Jane Jacobs is the first place I encountered the idea repurposing idle capital equipment during the off hours. Booking the local school auditorium for commercial concerts. Letting the library out for weddings. Letting your firm’s idle cube space out as office space to for small businesses. I used to think about that when ever I gazed out the back window at the idle climbing structure. These are just coordination problems, and that’s one of the things the net gives us new tools to tackle.
I’m increasingly convinced that the cloud computers are really all about enabling the handling of impulses. Enabling new kinds of systems that survive entirely because they can capture the value in the rare moments when they are slashdotted. Mast years as a business model.
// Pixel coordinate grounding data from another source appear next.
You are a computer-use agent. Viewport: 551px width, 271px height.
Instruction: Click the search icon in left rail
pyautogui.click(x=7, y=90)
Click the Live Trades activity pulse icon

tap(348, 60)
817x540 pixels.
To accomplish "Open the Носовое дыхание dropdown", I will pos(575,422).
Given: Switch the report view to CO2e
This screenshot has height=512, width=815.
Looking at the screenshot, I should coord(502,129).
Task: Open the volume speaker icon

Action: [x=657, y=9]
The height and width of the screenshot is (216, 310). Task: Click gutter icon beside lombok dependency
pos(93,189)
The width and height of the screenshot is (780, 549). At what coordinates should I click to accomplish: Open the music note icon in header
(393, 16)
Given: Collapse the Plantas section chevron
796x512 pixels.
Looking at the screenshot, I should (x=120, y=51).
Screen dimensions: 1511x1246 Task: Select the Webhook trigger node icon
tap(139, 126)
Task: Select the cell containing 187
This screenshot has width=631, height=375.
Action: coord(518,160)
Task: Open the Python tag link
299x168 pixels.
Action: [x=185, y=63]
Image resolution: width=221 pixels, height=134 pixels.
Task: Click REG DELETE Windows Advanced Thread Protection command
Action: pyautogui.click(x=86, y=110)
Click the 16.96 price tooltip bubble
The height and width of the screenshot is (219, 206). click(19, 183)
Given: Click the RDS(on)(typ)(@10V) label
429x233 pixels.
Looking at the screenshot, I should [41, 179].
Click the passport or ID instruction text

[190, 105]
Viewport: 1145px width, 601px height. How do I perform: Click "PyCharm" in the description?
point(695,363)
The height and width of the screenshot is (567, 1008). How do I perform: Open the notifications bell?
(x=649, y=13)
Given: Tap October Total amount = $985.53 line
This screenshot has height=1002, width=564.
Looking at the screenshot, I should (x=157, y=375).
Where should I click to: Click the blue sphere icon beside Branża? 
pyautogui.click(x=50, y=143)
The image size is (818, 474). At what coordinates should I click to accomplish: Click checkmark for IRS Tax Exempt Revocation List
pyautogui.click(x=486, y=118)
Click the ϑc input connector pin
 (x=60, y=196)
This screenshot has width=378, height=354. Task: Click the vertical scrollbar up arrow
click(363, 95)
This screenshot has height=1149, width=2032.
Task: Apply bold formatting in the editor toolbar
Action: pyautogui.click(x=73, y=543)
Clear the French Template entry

Why can’t I have the impulse to print up a 1000 copies of a little newspaper and have it delivered to my door tomorrow by the Boston Globe’s printing and distribution infrastructure?
I started last week at AnnArbor.com , which is a new newspaper that uses some shared printing and distribution infrastructure. Fortunately I have no responsibilities for actually pushing any print out the door, but I’m pretty sure that there is enough unexpected complexity in the paper path and enough one time setup costs that you’d have to redesign a lot of things to make this work.
(but I could be wrong; remains to be seen)
I’ve floated the idea of tapping into the idle time of various capital equipment for years. That’s the first time I’ve heard the ‘one time setup cost’ objection. The most common objection is security, followed by who’s going to pay the janitor’s overtime? If you get into deeper then switching cost comes up, i.e who’s going to pack up the 5th grade class room before the summer program moves in? That’s a little like the startup.
But, yeah, I’ll admit it. I was just bemused by the idea of saving newspapers from the cloud with a the cloud idea.
Homework: how to use cloud computing to handle the blueberry impulse.
I think you have to frame the question as a flexible manufacturing question. Just like changing an auto plant from making one model of car to another, there’s a certain complex workflow involved in print production. Certainly it’s not insurmountable – and some operations are set up to have a quicker turn between different operations on the same line.